Dulce Rodríguez attended the protest with her two daughters and her dog Smokey. The Humboldt Park native held a Mexican flag blowing in the wind and her daughters, 5 and 12 years old, held a “We Are Adam Toledo” sign.
Rodríguez said she has experienced gun violence in her family and community for too long. She lost a cousin to gun violence last June, and one of her daughter’s father was fatally shot seven years ago. The constant gun violence that plagues some South and West Side neighborhoods is traumatizing, she said—Toledo’s death adds to that trauma, especially as a mother.
“It all hits very close to home,” Rodríguez said. “There’s constant gun violence and the police don’t help. They are supposed to be here to protect us and make us feel safe but it’s the total opposite.”
She said she attended the protest because it is important to stand up for Latino families impacted by gun violence and those killed by police, and show her daughters what unity looks like, despite the struggle.
“The only way [to cope] is honesty,” she said. “All of us are going through the same thing.”
Rodríguez said it’s been frustrating to hear the narratives floating around excusing Toledo’s shooting and the officer’s actions, which only adds to the pain to those suffering and trying to heal from gun violence trauma.
In La Villita on Sunday, healing took the shape of a peace walk that started and ended where Toledo was shot, in an alley near a high school at 24th and Sawyer. Organized by the youth-led organization Increase the Peace, the walk included a mariachi band, Aztec dancers and about a thousand people who participated. The Toledo family was also present—the first public event they attended since the boy’s death.
Luz Hernández, who launched the Chicago chapter of Crime Survivors for Safety and Justice called Padres Angeles after grieving the death of her son in 2012 to gang violence, attended Sunday’s peace walk to stand with the Toledo family and mothers like herself who have lost sons to gun violence.
“The kids of La Villita don’t have the right to dream. It’s not a safe community for our children,” Hernández told Latino Rebels in Spanish. “The murder of our kids is not normal.
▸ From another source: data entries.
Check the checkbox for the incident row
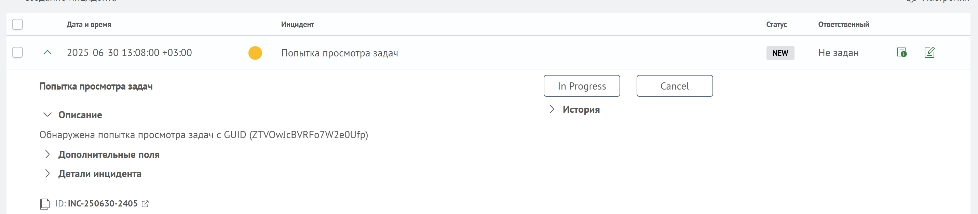 coord(17,52)
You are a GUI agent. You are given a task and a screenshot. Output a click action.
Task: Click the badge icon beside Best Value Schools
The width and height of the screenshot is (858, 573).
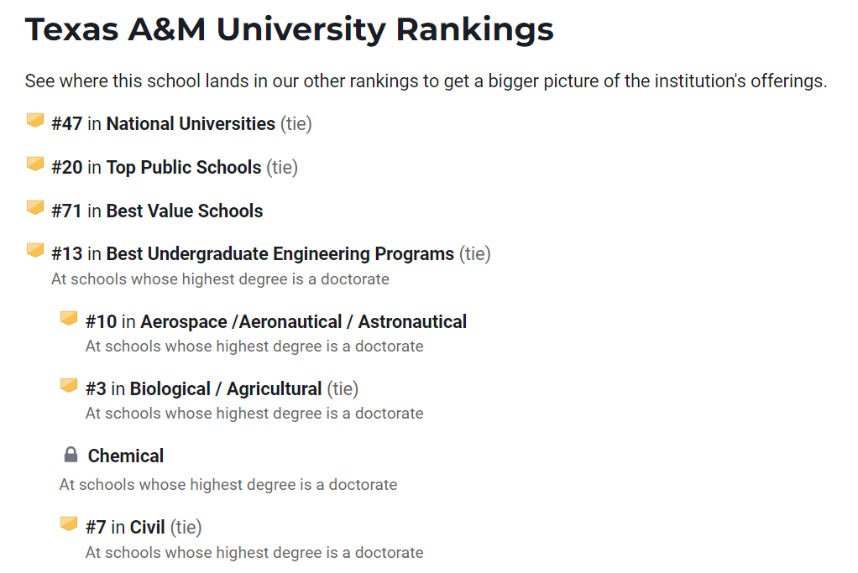(x=34, y=208)
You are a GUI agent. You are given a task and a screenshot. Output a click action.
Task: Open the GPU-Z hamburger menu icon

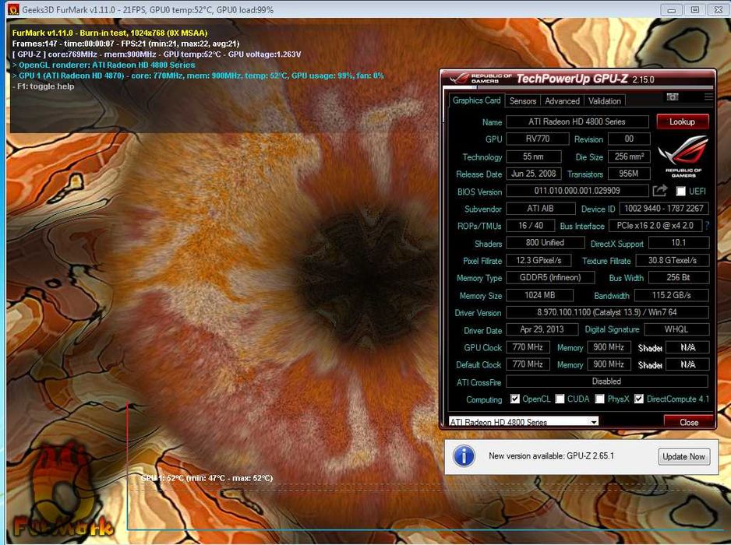[x=708, y=97]
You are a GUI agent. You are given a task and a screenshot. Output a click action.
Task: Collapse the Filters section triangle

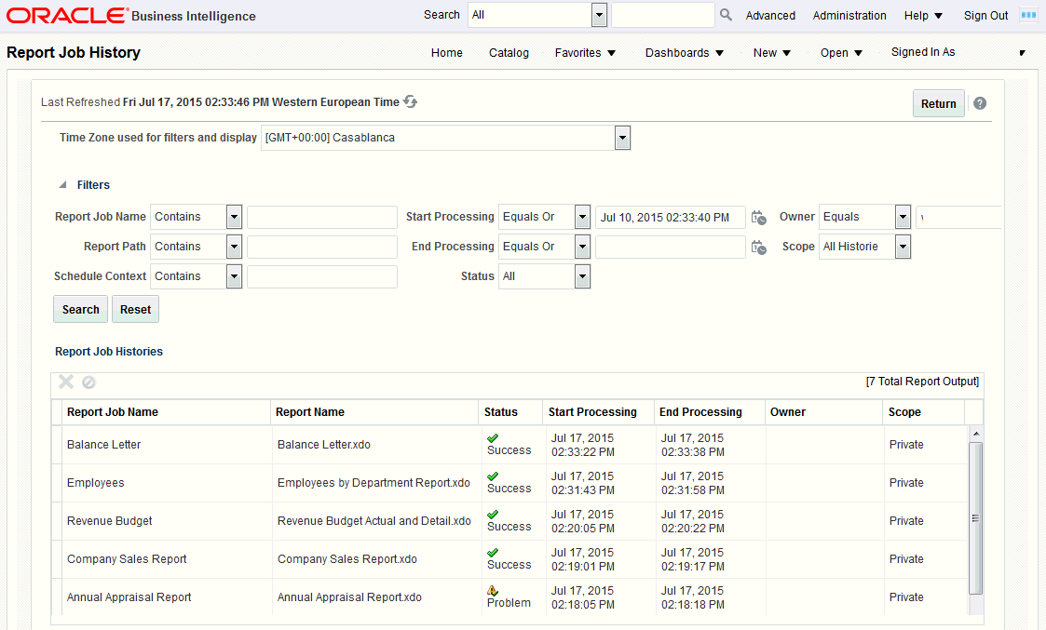[62, 184]
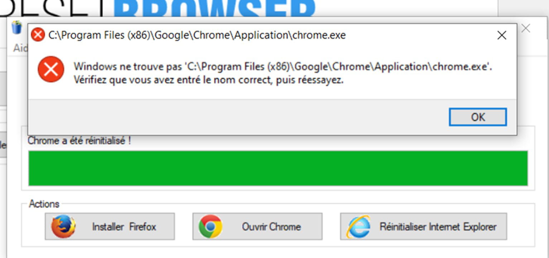Close the chrome.exe error dialog
Viewport: 549px width, 258px height.
click(502, 35)
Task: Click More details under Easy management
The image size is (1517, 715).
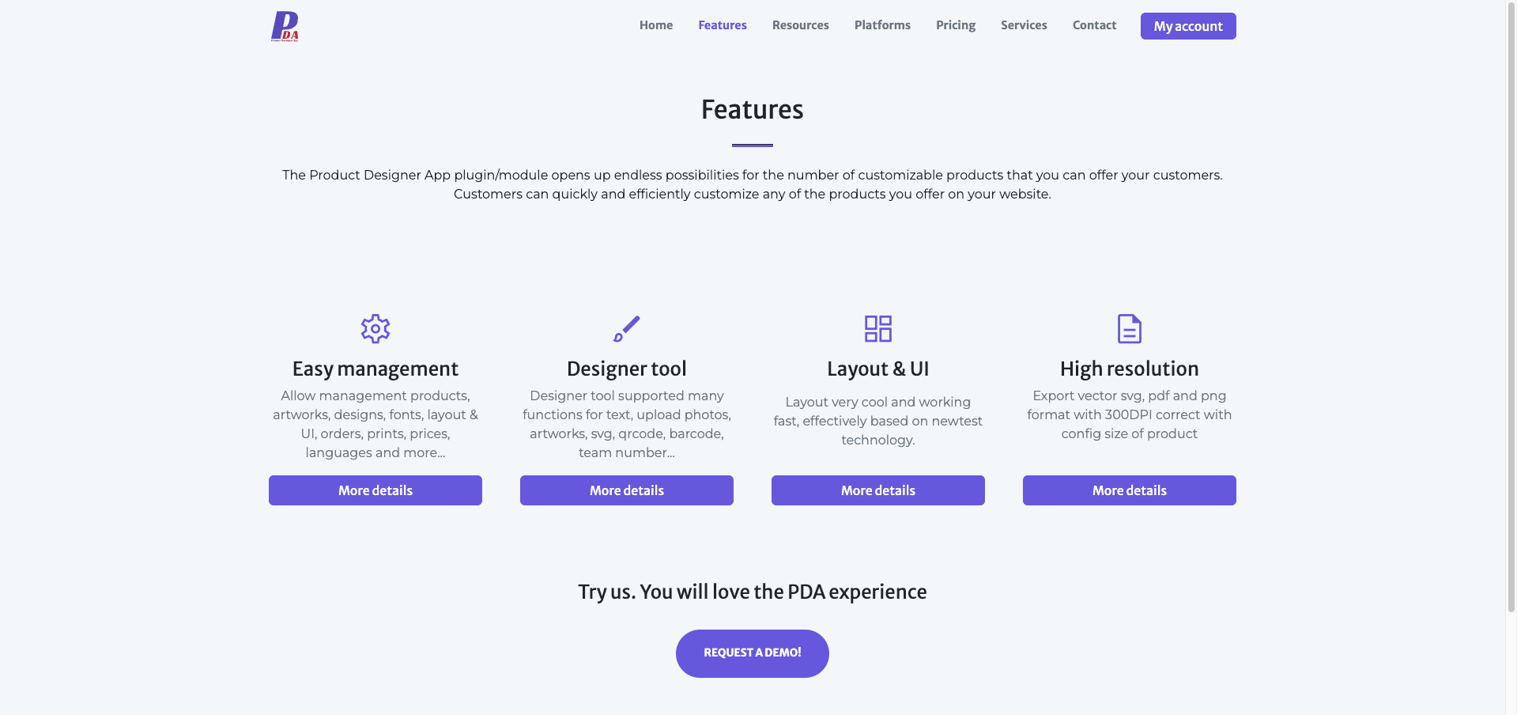Action: [375, 490]
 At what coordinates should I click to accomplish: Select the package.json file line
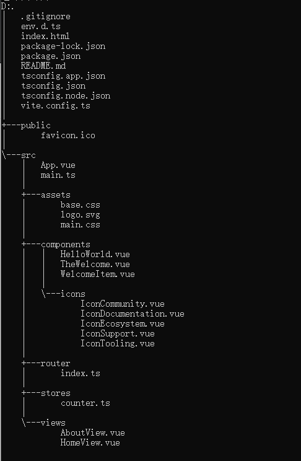tap(51, 56)
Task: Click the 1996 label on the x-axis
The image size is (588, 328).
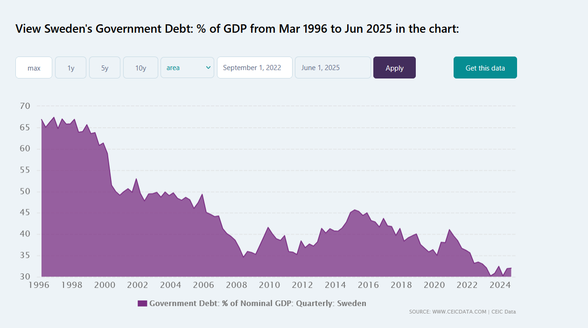Action: click(x=38, y=285)
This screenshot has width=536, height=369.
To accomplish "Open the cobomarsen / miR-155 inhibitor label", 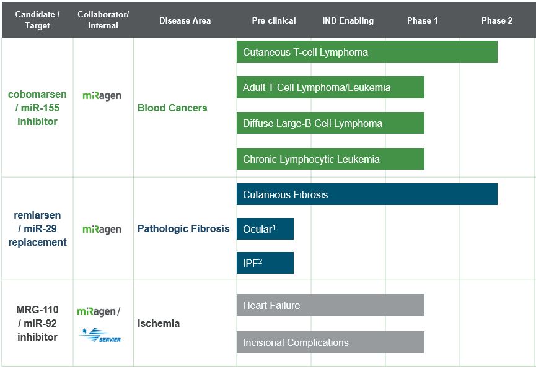I will coord(37,108).
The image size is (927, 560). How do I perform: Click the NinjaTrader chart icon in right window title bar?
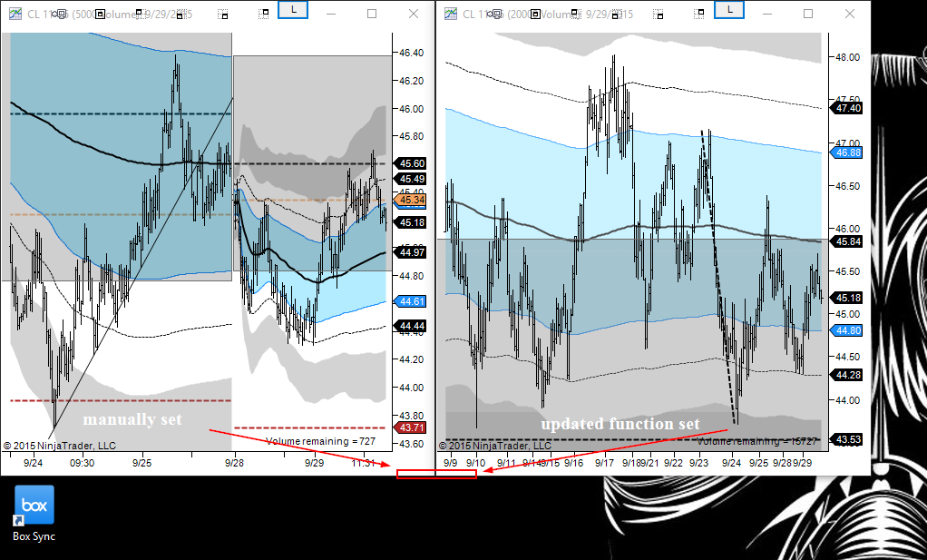(449, 14)
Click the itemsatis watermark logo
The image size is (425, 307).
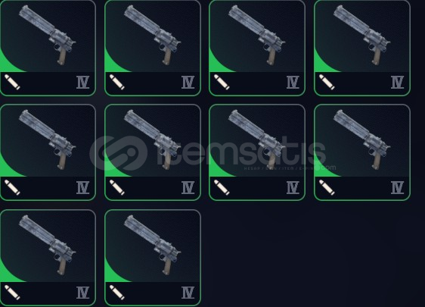pyautogui.click(x=119, y=153)
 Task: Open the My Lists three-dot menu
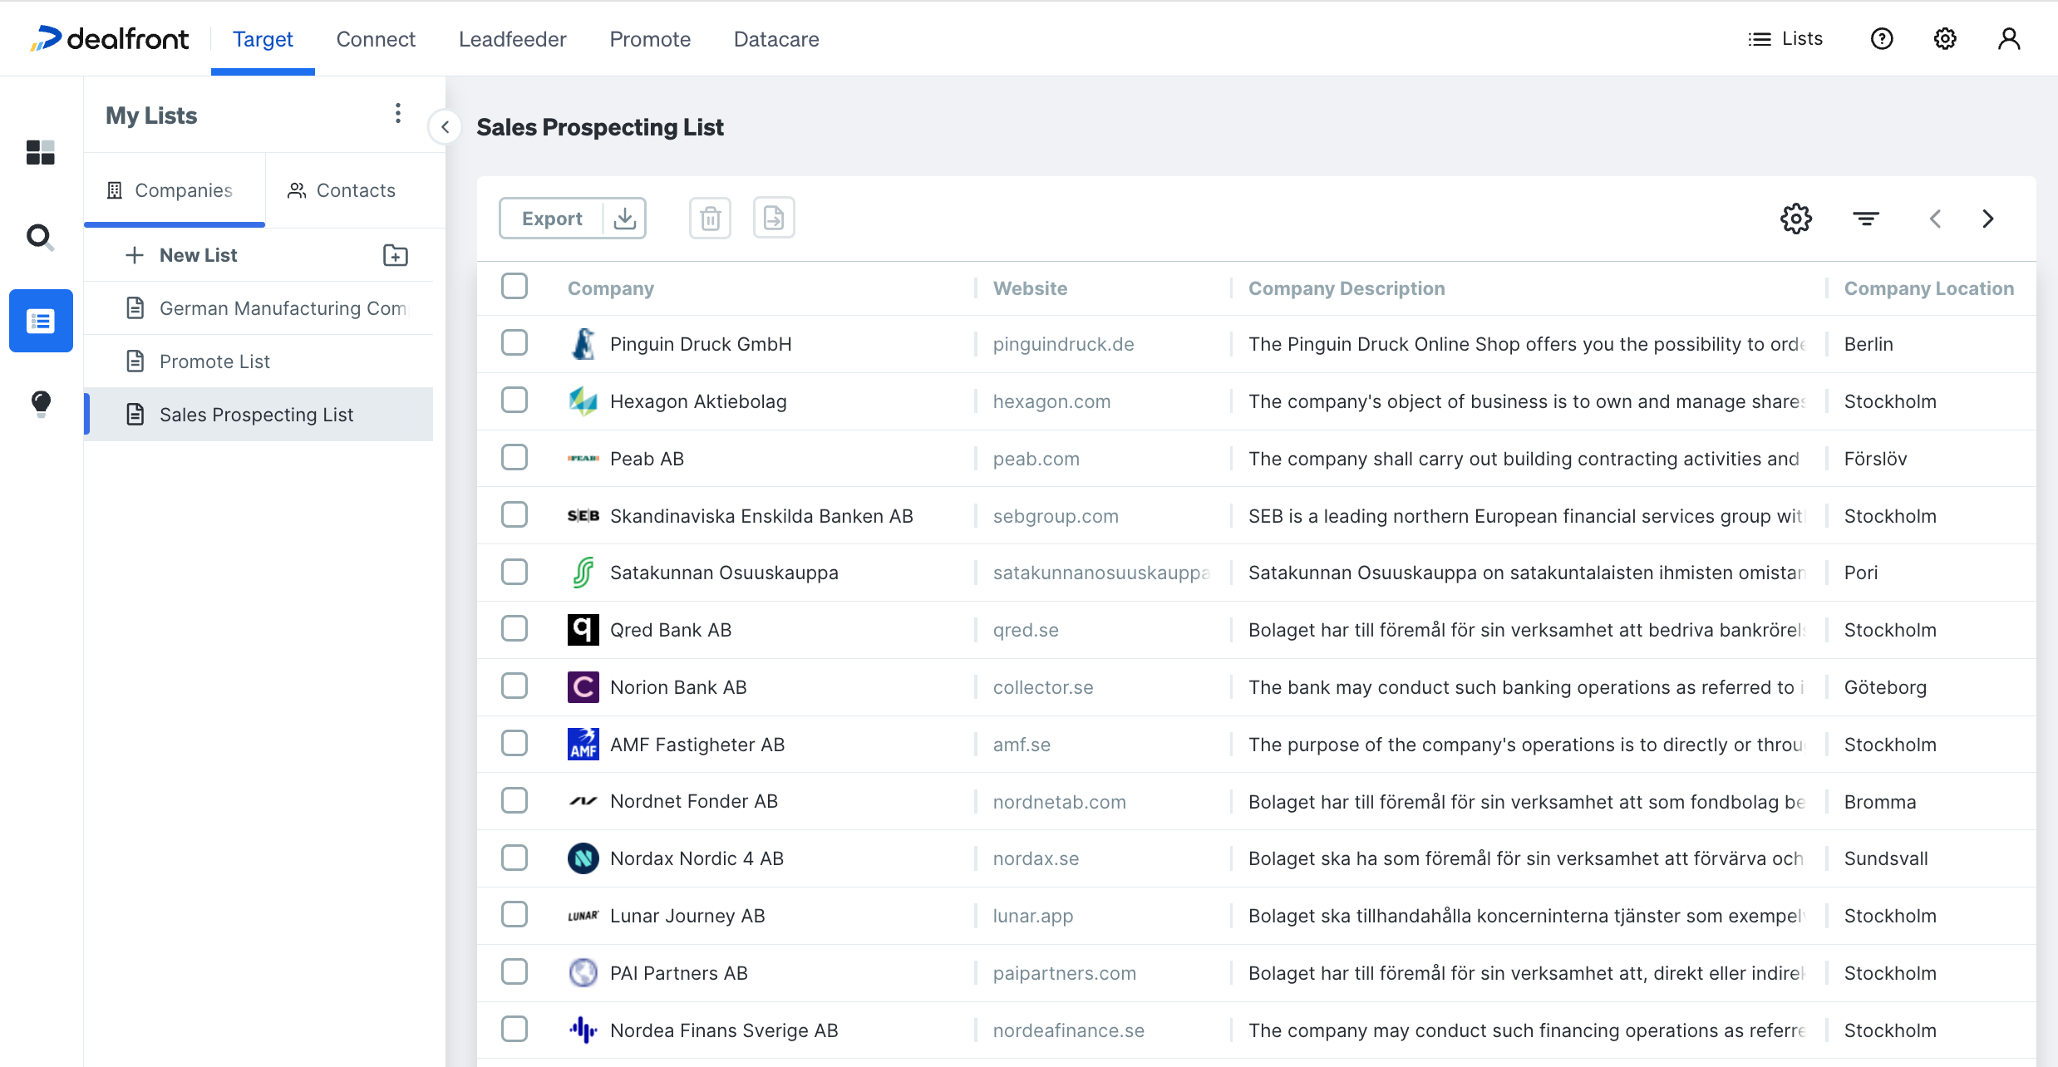point(398,114)
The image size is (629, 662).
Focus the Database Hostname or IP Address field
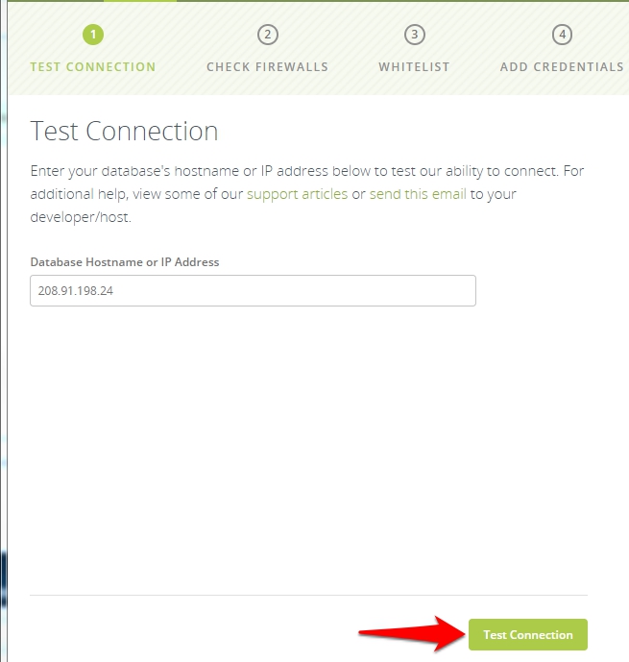253,291
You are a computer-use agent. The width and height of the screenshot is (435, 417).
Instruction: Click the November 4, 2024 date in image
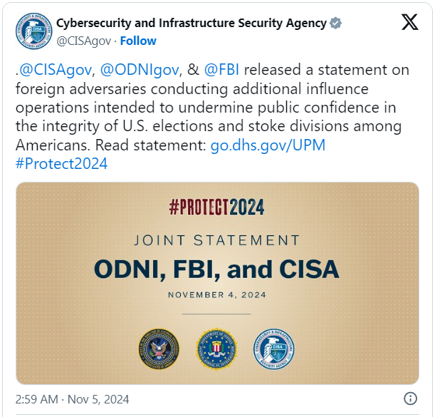[x=217, y=295]
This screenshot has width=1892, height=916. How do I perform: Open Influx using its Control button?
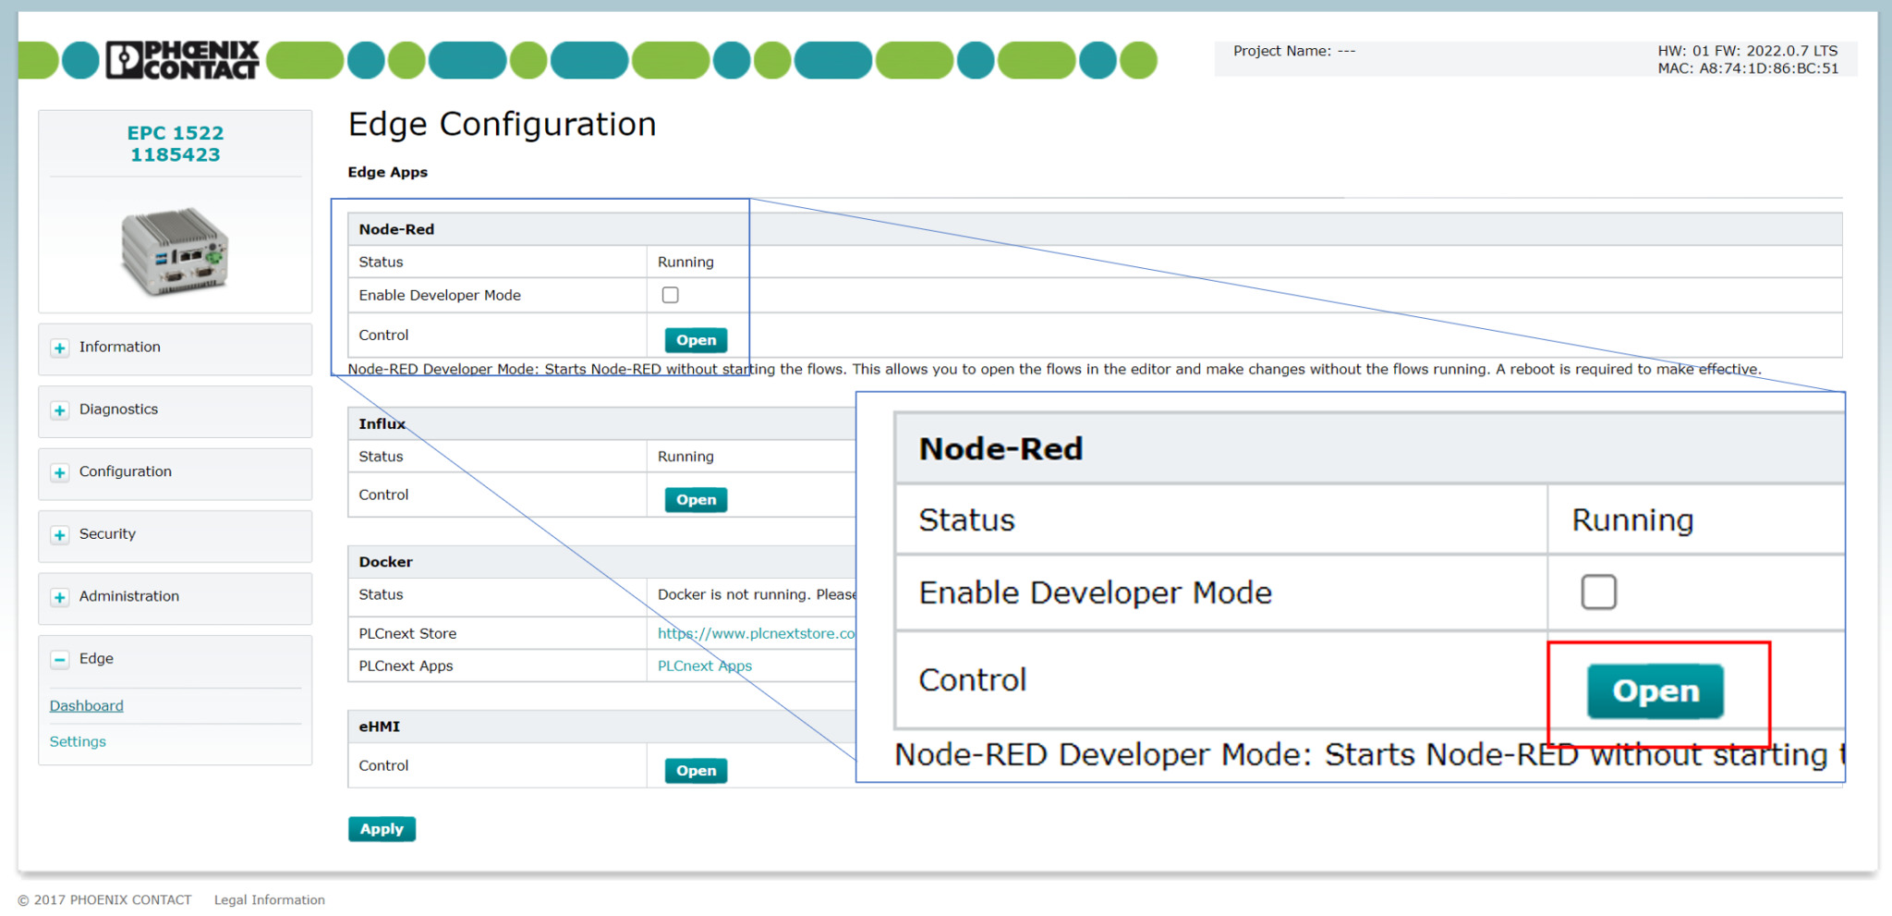pyautogui.click(x=696, y=500)
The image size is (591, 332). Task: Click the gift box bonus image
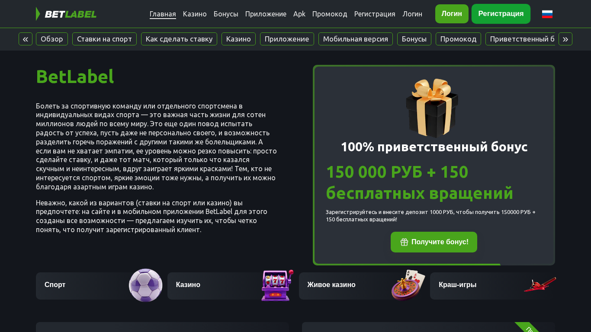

As immigrants, we came here with a dream for our family—to keep fighting so they can accomplish big things.”
She said Toledo’s death hits close to home and understands the pain his family is going through. She shared a Spanish poem she wrote dedicated to all the mothers who have lost children to gun violence called “The Soul Hurts.”
After the walk went around the neighborhood, families and attendees lined up in the alley in silence, placing candles and white carnations at the memorial for Toledo, which features a mural, signs, balloons, letters, pictures and posters made by his friends and strangers.
On the other side of the fence, a mural that reads “We Need Each Other” was adorned with hundreds of positive messages for Toledo that people wrote after the peace walk ended.
Police critics have called for Stillman, the officer who shot Toledo, to be fired and charged, though Lightfoot and Chicago Police Superintendent David Brown have publicly defended the officer, who has been placed on administrative duties for 30 days and has still not been charged.
Whether Stillman is charged will be up to the Cook County state’s attorney’s office, which will get the COPA report after the independent board completes its investigation. Several legal experts said last week that they don’t think Stillman could be charged under criteria established by a landmark 1989 Supreme Court ruling on the use of force by police, though another said prosecutors might see enough evidence to justify an involuntary manslaughter charge and let a jury decide guilt or innocence.